Hypoxia triggers neuroprotective alterations in hippocampal gene expression via a heme-containing sensor

Abstract

Sublethal ischemia or hypoxia triggers adaptive changes that protect the brain against future hypoxic/ischemic damage. Preexposure of in vitro hippocampal slices to brief periods of hypoxia increases the resistance of Schaffer collateral-CA1 synaptic potentials to further, longer periods of hypoxia that would otherwise cause an irreversible loss of synaptic transmission. Since hypoxia has been shown to cause alterations in the patterns of protein synthesis, we hypothesized that newly-expressed proteins might mediate hypoxia-induced neuroprotection.
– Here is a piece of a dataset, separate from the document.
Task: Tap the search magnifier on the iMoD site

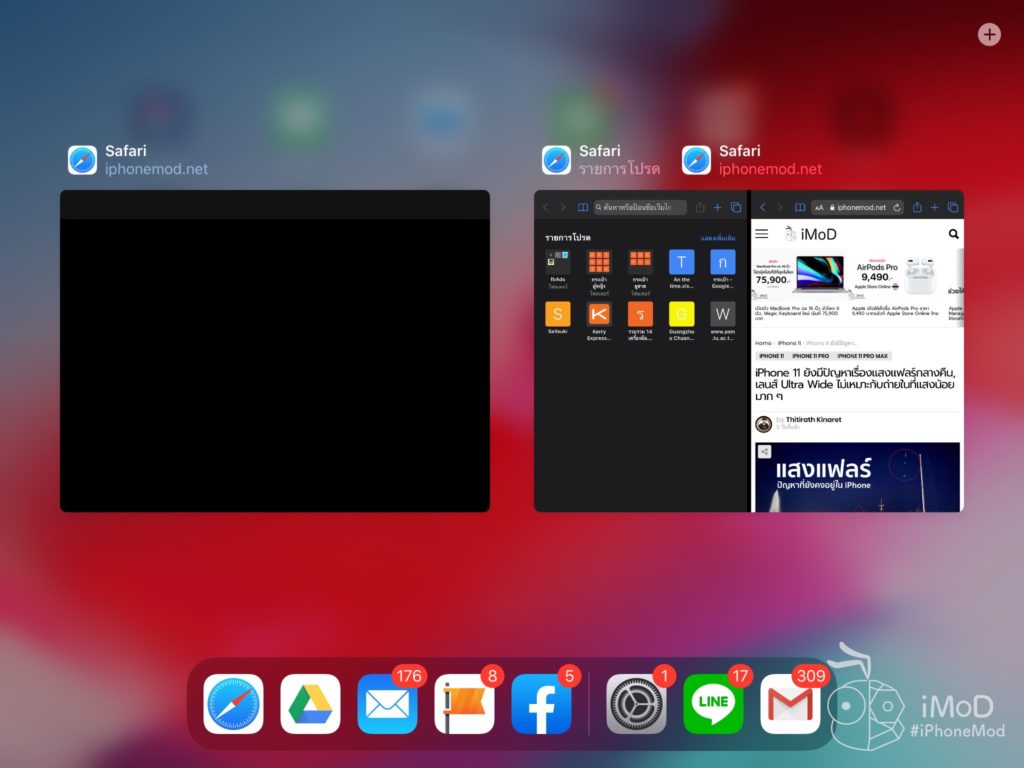Action: coord(952,233)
We report here that the induction of neuroprotection by hypoxic preconditioning in rat hippocampal slices is blocked by either cycloheximide, a protein synthesis inhibitor, or by Actinomycin D, an inhibitor of RNA synthesis. In contrast, pharmacological blockade of the α-amino-3-hydroxy-5-methyl-4-i sox azolepropionate (AMPA) and N-methyl- d-aspartate (NMDA) subtypes of glutamate receptors did not prevent the induction of neuroprotection by hypoxia. Carbon monoxide (CO), which can lock heme moieties in their oxygenated configurations, did prevent hypoxia from inducing neuroprotection. We conclude that hypoxia activates protective mechanisms via deoxygenation of a heme moiety, triggering expression of gene products which protect synaptic function from subsequent hypoxic damage.